*Requirement:*
Output the entries below exactly as written, omitting pictures.

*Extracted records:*
--------
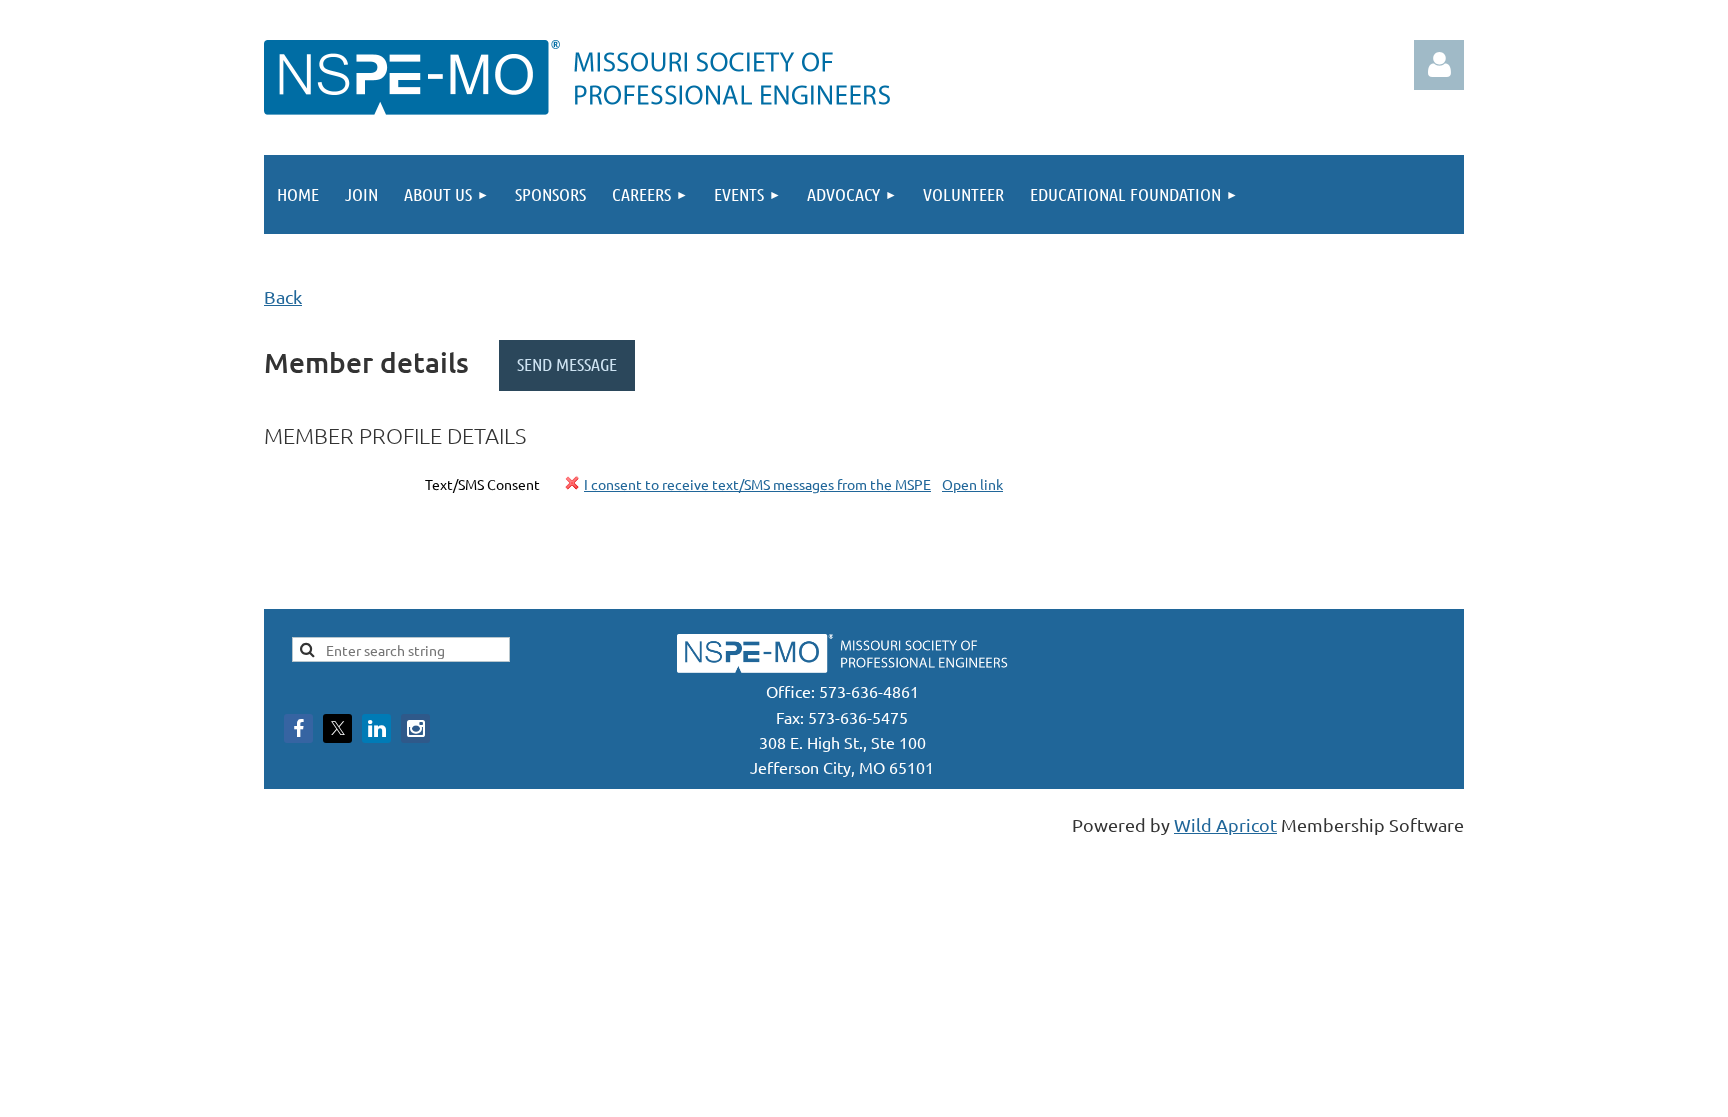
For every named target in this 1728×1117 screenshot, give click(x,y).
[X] (337, 728)
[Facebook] (298, 728)
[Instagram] (415, 728)
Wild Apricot (1225, 824)
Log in (1439, 65)
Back (283, 296)
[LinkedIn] (376, 728)
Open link (972, 484)
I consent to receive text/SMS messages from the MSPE (757, 484)
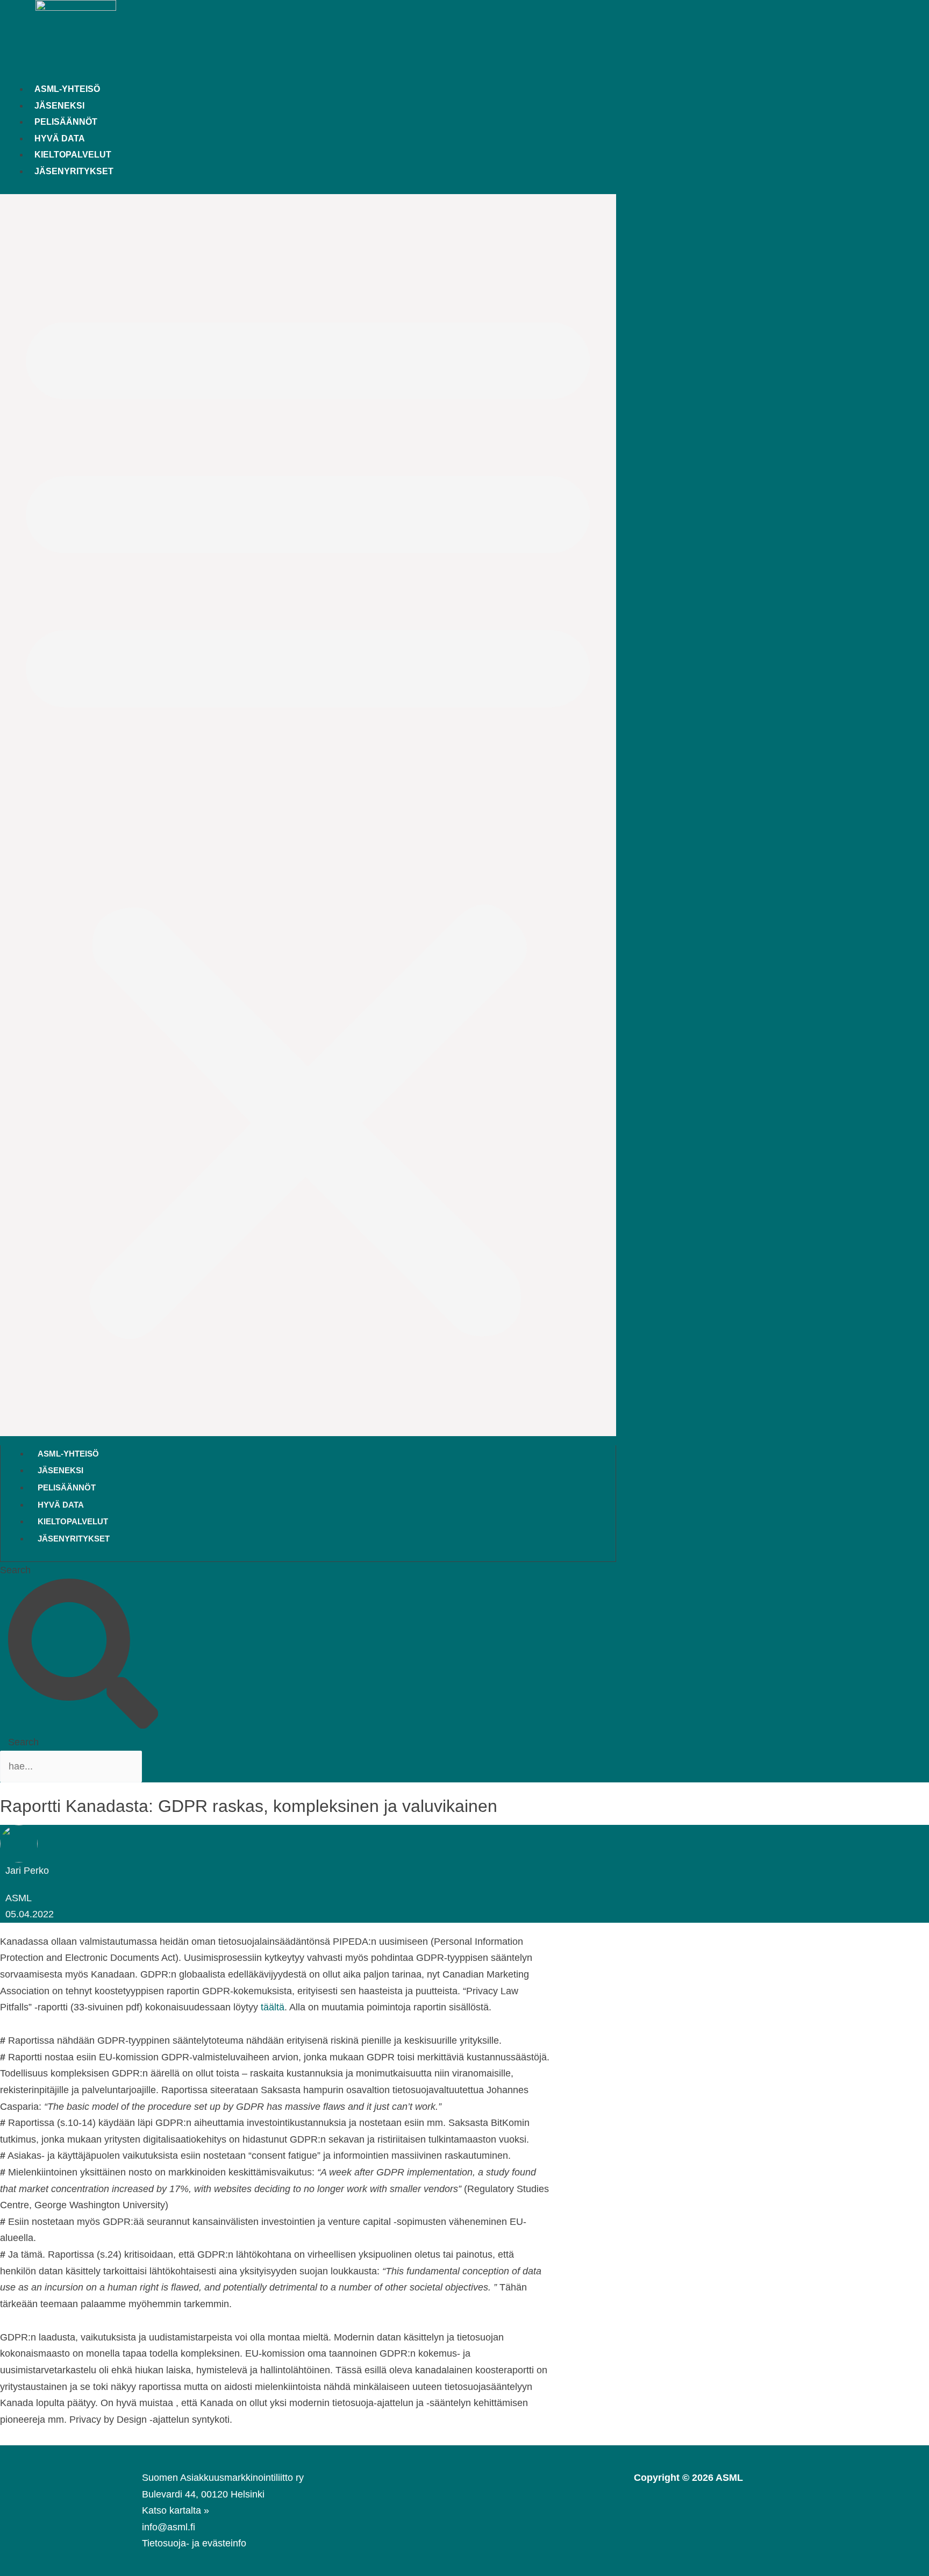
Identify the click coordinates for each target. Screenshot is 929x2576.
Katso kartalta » (175, 2510)
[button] (308, 815)
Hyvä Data (59, 138)
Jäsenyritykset (73, 171)
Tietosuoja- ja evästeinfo (194, 2543)
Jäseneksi (59, 105)
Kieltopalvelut (72, 154)
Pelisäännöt (65, 121)
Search (15, 1570)
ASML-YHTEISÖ (67, 89)
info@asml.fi (168, 2527)
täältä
--------
*Response box:*
For every named target in this 1728×1117 screenshot, give click(x,y).
[X] (337, 728)
[Facebook] (298, 728)
[Instagram] (415, 728)
Wild Apricot (1225, 824)
Log in (1439, 65)
Back (283, 296)
[LinkedIn] (376, 728)
Open link (972, 484)
I consent to receive text/SMS messages from the MSPE (757, 484)
Identify the click coordinates for each target. Screenshot is 929x2576.
Katso kartalta » (175, 2510)
[button] (308, 815)
Hyvä Data (59, 138)
Jäsenyritykset (73, 171)
Tietosuoja- ja evästeinfo (194, 2543)
Jäseneksi (59, 105)
Kieltopalvelut (72, 154)
Pelisäännöt (65, 121)
Search (15, 1570)
ASML-YHTEISÖ (67, 89)
info@asml.fi (168, 2527)
täältä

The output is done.